The new competition rules – increased flexibility for distributors?

21/03/2011

The European competition rules which regulate distribution agreements have changed. This article provides a brief outline of some of the current competition law prohibitions which apply to the most commonly used form of distribution agreement, together with a summary of the main changes introduced by the new rules.

Background

The European competition rules prohibit agreements, decisions and practices between entities which have as their object or effect the prevention, restriction or distortion of competition, with the result that any such agreements will be held void and unenforceable.
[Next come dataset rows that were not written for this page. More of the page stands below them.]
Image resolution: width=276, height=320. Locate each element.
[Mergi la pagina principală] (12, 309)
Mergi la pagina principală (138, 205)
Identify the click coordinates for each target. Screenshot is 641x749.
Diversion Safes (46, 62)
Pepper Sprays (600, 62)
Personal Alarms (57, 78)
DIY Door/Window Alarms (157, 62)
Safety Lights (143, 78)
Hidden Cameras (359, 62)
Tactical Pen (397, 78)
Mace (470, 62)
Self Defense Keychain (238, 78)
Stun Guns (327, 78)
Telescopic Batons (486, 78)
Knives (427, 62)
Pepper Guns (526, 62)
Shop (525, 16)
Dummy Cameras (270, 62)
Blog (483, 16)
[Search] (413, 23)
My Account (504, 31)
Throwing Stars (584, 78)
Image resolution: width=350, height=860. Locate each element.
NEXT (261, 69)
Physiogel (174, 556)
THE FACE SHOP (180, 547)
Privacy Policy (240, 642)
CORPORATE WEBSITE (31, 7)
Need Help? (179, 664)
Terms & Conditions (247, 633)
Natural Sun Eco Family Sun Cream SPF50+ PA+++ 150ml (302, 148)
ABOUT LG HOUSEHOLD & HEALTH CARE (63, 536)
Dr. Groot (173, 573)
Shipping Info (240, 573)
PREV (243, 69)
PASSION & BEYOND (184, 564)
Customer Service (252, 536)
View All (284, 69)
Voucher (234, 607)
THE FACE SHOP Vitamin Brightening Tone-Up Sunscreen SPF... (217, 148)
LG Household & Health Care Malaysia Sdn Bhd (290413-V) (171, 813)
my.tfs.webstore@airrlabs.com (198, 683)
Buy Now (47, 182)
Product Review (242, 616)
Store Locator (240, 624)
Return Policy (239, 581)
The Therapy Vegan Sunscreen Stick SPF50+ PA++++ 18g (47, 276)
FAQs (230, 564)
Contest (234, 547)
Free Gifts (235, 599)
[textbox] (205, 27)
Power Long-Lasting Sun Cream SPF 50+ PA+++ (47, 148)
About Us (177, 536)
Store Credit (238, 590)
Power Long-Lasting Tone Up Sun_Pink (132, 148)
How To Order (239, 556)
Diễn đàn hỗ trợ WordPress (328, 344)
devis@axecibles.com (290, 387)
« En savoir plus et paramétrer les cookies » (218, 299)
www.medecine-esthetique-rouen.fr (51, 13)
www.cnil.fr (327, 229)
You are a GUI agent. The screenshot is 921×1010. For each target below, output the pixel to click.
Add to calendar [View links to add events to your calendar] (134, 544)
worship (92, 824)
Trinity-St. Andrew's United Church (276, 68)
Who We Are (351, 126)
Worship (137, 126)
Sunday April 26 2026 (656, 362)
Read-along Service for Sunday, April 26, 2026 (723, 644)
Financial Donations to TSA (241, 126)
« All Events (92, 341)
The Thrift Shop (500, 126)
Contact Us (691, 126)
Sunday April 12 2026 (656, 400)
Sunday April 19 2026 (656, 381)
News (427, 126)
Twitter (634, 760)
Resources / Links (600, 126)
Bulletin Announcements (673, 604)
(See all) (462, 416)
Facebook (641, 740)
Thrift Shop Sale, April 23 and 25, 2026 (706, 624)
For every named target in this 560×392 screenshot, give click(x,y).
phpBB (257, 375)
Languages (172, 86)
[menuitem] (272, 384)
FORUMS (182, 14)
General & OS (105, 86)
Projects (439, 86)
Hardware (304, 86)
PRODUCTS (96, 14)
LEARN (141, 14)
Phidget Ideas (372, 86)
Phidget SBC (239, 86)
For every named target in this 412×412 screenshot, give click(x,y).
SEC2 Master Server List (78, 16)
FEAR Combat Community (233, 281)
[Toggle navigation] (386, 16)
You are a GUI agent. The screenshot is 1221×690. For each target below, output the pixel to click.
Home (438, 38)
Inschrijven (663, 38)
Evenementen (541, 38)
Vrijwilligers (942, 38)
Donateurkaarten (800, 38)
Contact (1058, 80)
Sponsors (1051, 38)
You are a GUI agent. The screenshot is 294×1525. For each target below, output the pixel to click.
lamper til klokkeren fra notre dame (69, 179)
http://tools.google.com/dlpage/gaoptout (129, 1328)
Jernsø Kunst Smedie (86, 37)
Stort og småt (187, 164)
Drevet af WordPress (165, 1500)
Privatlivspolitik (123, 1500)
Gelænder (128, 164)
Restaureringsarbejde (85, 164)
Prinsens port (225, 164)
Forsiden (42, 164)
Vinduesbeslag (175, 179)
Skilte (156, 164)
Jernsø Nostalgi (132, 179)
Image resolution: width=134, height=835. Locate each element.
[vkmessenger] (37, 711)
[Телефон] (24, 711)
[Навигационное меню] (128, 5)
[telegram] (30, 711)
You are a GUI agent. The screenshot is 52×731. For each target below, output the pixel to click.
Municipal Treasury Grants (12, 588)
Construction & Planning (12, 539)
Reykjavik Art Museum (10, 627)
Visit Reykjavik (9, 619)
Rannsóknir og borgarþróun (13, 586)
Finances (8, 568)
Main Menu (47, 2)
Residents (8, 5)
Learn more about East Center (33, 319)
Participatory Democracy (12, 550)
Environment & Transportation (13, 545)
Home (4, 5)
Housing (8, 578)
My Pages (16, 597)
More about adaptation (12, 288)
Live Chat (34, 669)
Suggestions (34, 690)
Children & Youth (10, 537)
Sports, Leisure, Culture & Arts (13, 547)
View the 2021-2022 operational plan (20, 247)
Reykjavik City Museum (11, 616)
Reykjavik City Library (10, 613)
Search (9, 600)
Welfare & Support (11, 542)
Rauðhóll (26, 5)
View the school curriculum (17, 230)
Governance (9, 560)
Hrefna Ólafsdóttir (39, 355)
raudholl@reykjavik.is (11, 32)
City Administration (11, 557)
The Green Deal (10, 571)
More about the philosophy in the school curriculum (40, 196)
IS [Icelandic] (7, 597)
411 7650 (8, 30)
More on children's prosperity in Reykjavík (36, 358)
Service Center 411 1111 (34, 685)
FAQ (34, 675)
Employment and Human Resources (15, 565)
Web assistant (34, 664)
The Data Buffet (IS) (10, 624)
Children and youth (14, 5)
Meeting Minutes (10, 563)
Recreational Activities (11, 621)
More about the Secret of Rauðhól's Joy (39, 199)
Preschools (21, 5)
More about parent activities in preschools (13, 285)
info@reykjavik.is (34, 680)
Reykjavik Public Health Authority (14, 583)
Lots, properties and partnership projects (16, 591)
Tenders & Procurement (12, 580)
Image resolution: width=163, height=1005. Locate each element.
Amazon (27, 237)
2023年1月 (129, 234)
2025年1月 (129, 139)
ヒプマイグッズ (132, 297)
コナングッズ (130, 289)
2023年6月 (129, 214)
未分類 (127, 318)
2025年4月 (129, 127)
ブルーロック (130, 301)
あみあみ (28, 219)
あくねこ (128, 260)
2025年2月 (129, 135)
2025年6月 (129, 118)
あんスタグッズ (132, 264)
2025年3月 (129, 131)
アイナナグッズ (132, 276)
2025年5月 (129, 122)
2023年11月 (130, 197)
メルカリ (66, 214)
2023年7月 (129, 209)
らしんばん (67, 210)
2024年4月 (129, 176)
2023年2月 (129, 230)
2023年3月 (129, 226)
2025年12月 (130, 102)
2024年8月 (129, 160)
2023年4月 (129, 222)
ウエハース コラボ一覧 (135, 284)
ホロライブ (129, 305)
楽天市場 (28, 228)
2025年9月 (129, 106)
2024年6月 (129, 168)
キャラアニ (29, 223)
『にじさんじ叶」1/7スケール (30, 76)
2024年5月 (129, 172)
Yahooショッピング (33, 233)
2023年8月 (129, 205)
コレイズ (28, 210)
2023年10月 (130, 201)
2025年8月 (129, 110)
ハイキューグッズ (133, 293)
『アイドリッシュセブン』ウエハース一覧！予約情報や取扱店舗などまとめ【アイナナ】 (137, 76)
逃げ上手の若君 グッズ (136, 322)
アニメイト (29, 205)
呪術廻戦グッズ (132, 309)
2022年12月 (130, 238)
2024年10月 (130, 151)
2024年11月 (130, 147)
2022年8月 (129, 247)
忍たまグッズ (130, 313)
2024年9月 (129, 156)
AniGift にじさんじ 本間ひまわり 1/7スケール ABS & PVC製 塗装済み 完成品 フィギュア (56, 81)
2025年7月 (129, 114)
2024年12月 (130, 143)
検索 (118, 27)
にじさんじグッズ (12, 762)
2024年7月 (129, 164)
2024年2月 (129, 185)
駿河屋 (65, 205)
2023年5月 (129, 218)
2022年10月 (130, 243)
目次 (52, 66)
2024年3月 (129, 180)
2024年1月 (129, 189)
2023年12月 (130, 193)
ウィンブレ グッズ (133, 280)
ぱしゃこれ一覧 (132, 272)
To avoid this, suppliers need to take care regarding restrictions imposed on their distributors. A limited “safe harbour” is provided for those agreements which fall within certain exceptions. These exceptions are however very limited and, as a result of recent changes, there is now arguably further scope for distributors to avoid/overcome competition restrictions.

Current Restrictions

The following restrictions, if included in a distribution agreement, will render the entire agreement void:
  • resale price maintenance (also known as price fixing); and
  • restricting the territories into which, or the customers to whom, the distributor may sell (subject to certain limited exceptions).
The following restrictions, whilst not rendering the entire agreement void, will be unenforceable:
  • any non-compete obligation which exceeds 5 years, or is indefinite;
  • any obligation preventing the distributor, after termination of the agreement, from manufacturing, purchasing or reselling the goods or services (subject to certain exceptions).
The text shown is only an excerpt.